Thermodynamics of Cation Binding to the Sarcoendoplasmic Reticulum Calcium ATPase Pump and Impacts on Enzyme Function.

Sarcoendoplasmic reticulum Ca-ATPase (SERCA) is a transmembrane pump that plays an important role in transporting calcium into the sarcoplasmic reticulum (SR). While calcium (Ca) binds SERCA with micromolar affinity, magnesium (Mg) and potassium (K) also compete with Ca binding. However, the molecular bases for these competing ions' influence on the SERCA function and the selectivity of the pump for Ca are not well-established. We therefore used in silico methods to resolve molecular determinants of cation binding in the canonical site I and II Ca binding sites via (1) triplicate molecular dynamics (MD) simulations of Mg, Ca, and K-bound SERCA, (2) mean spherical approximation (MSA) theory to score the affinity and selectivity of cation binding to the MD-resolved structures, and (3) state models of SERCA turnover informed from MSA-derived affinity data.
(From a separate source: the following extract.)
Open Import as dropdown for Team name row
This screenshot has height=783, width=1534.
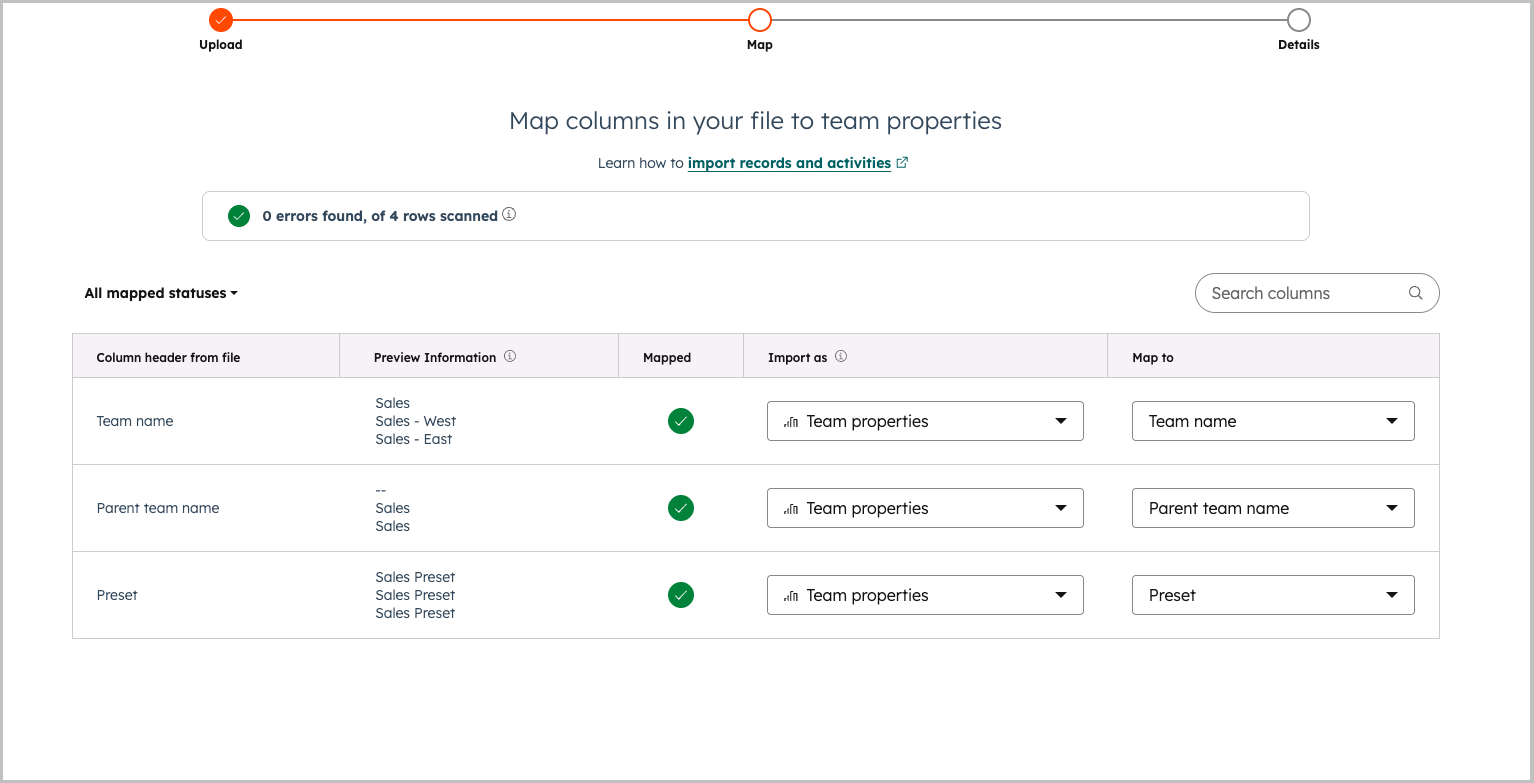pos(925,421)
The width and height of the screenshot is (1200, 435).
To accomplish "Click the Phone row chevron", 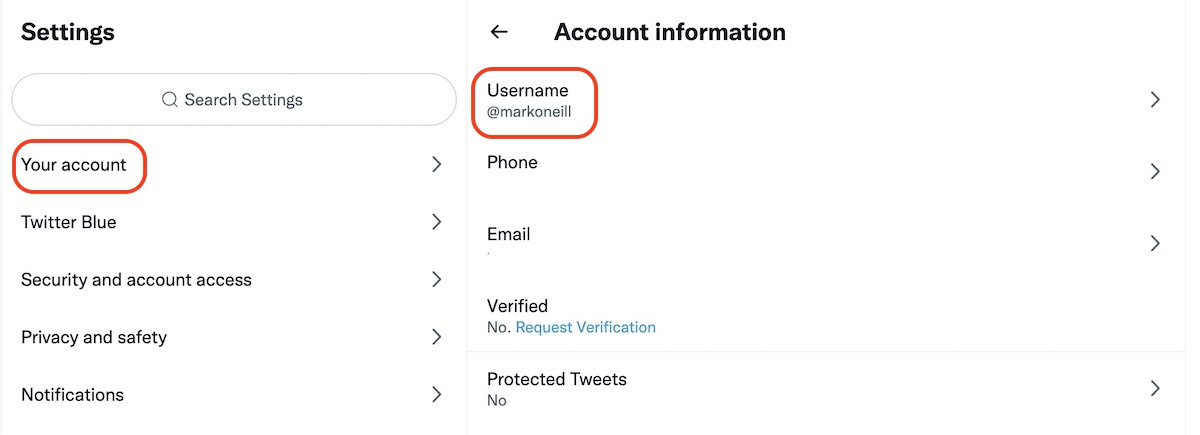I will pyautogui.click(x=1155, y=172).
Our key findings are that (a) coordination at sites I and II is optimized for Ca and to a lesser extent for Mg and K, as determined by MD-derived cation-amino acid oxygen and bound water configurations, (b) the impaired coordination and high desolvation cost for Mg precludes favorable Mg binding relative to Ca, while K has limited capacity to bind site I, and (c) Mg most likely acts as inhibitor and K as intermediate in SERCA's reaction cycle, based on a best-fit state model of SERCA turnover. These findings provide a quantitative basis for SERCA function that leverages molecular-scale thermodynamic data and rationalizes enzyme activity across broad ranges of K, Ca, and Mg concentrations.